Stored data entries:
"""

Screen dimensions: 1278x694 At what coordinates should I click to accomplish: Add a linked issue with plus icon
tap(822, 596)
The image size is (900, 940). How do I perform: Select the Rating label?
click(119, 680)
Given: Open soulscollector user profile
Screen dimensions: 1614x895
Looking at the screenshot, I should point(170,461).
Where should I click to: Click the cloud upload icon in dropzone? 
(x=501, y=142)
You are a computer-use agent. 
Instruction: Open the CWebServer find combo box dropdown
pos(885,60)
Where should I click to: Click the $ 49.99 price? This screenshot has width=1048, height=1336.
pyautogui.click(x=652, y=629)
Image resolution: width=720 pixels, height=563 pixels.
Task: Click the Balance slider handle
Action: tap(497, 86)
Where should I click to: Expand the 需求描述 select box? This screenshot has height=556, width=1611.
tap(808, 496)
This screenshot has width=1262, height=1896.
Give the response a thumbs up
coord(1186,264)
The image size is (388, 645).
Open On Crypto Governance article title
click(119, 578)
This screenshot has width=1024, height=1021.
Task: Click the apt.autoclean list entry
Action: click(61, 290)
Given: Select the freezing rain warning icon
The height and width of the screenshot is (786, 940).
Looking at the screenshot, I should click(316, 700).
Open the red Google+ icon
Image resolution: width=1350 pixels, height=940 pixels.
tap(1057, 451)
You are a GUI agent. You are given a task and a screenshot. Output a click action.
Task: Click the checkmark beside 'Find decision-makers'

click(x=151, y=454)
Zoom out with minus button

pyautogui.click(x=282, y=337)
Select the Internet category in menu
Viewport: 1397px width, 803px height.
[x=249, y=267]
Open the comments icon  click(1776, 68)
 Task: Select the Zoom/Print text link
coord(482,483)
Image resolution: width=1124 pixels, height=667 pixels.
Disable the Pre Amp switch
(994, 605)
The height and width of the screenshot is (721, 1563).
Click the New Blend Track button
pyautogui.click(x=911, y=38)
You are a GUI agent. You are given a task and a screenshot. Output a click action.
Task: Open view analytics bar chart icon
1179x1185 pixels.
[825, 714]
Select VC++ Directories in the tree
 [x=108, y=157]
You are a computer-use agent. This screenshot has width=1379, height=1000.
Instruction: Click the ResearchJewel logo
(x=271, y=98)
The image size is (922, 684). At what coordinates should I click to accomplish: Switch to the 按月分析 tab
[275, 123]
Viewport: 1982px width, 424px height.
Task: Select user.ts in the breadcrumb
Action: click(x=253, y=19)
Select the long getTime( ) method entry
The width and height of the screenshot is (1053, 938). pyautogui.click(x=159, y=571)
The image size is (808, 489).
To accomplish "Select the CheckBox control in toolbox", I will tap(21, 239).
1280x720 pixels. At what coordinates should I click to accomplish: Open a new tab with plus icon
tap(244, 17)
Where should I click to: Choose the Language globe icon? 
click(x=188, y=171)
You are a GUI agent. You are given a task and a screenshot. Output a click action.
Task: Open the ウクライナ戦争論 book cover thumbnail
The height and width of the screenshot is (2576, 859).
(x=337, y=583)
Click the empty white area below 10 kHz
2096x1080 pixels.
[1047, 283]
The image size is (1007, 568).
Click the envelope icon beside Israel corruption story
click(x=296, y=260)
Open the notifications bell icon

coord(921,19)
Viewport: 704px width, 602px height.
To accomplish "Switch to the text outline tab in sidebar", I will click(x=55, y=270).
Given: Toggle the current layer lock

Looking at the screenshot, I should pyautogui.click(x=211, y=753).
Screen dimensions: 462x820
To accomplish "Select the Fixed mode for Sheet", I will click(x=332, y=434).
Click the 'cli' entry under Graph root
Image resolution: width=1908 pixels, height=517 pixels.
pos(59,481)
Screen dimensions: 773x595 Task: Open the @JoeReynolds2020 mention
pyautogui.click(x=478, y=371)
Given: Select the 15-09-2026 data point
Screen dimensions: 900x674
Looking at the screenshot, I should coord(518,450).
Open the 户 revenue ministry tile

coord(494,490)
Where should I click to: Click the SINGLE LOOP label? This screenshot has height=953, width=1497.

"""

THE PROBLEM
Take the entries above and return only the lines from the one with "Click the 'cli' entry under Graph root" to the one with "Given: Select the 15-09-2026 data point", both included, unchanged.

RESPONSE FOR THIS EXERCISE
Click the 'cli' entry under Graph root
Image resolution: width=1908 pixels, height=517 pixels.
pos(59,481)
Screen dimensions: 773x595 Task: Open the @JoeReynolds2020 mention
pyautogui.click(x=478, y=371)
Given: Select the 15-09-2026 data point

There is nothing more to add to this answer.